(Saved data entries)
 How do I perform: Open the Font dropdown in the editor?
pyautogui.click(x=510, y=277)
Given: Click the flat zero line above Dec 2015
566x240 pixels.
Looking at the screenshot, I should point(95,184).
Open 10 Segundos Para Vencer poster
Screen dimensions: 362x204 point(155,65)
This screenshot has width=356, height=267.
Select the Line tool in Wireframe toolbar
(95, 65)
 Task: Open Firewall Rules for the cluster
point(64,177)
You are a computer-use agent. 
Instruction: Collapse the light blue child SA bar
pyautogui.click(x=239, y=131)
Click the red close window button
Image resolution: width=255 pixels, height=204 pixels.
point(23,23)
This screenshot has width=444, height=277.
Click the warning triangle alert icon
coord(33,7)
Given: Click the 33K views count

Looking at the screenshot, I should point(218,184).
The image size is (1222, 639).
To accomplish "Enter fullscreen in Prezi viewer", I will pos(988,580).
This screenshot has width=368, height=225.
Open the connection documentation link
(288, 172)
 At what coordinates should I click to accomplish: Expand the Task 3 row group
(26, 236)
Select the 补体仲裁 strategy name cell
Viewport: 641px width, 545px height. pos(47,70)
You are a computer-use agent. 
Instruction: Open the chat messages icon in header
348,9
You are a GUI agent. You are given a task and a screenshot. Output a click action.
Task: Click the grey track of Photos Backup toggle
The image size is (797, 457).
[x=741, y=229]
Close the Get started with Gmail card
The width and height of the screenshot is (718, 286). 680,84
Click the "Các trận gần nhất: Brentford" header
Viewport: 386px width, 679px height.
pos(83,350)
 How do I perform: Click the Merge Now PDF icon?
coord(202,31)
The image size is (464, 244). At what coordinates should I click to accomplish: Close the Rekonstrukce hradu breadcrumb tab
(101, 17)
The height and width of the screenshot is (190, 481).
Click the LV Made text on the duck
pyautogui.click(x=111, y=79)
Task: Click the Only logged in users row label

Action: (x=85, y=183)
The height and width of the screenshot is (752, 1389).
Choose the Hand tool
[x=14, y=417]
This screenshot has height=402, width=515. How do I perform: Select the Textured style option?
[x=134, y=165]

_DIRECTIONS FOR THIS TASK:_
Line by line, please reproduce the records exactly.

_ANSWER FOR THIS EXERCISE:_
 How do I perform: Open the Font dropdown in the editor?
pyautogui.click(x=510, y=277)
Given: Click the flat zero line above Dec 2015
566x240 pixels.
Looking at the screenshot, I should point(95,184).
Open 10 Segundos Para Vencer poster
Screen dimensions: 362x204 point(155,65)
This screenshot has width=356, height=267.
Select the Line tool in Wireframe toolbar
(95, 65)
 Task: Open Firewall Rules for the cluster
point(64,177)
You are a computer-use agent. 
Instruction: Collapse the light blue child SA bar
pyautogui.click(x=239, y=131)
Click the red close window button
Image resolution: width=255 pixels, height=204 pixels.
point(23,23)
This screenshot has width=444, height=277.
Click the warning triangle alert icon
coord(33,7)
Given: Click the 33K views count

Looking at the screenshot, I should point(218,184).
The image size is (1222, 639).
To accomplish "Enter fullscreen in Prezi viewer", I will pos(988,580).
This screenshot has width=368, height=225.
Open the connection documentation link
(288, 172)
 At what coordinates should I click to accomplish: Expand the Task 3 row group
(26, 236)
Select the 补体仲裁 strategy name cell
Viewport: 641px width, 545px height. pos(47,70)
You are a computer-use agent. 
Instruction: Open the chat messages icon in header
348,9
You are a GUI agent. You are given a task and a screenshot. Output a click action.
Task: Click the grey track of Photos Backup toggle
The image size is (797, 457).
[x=741, y=229]
Close the Get started with Gmail card
The width and height of the screenshot is (718, 286). 680,84
Click the "Các trận gần nhất: Brentford" header
Viewport: 386px width, 679px height.
pos(83,350)
 How do I perform: Click the Merge Now PDF icon?
coord(202,31)
The image size is (464, 244). At what coordinates should I click to accomplish: Close the Rekonstrukce hradu breadcrumb tab
(101, 17)
The height and width of the screenshot is (190, 481).
Click the LV Made text on the duck
pyautogui.click(x=111, y=79)
Task: Click the Only logged in users row label

Action: (x=85, y=183)
The height and width of the screenshot is (752, 1389).
Choose the Hand tool
[x=14, y=417]
This screenshot has height=402, width=515. How do I perform: Select the Textured style option?
[x=134, y=165]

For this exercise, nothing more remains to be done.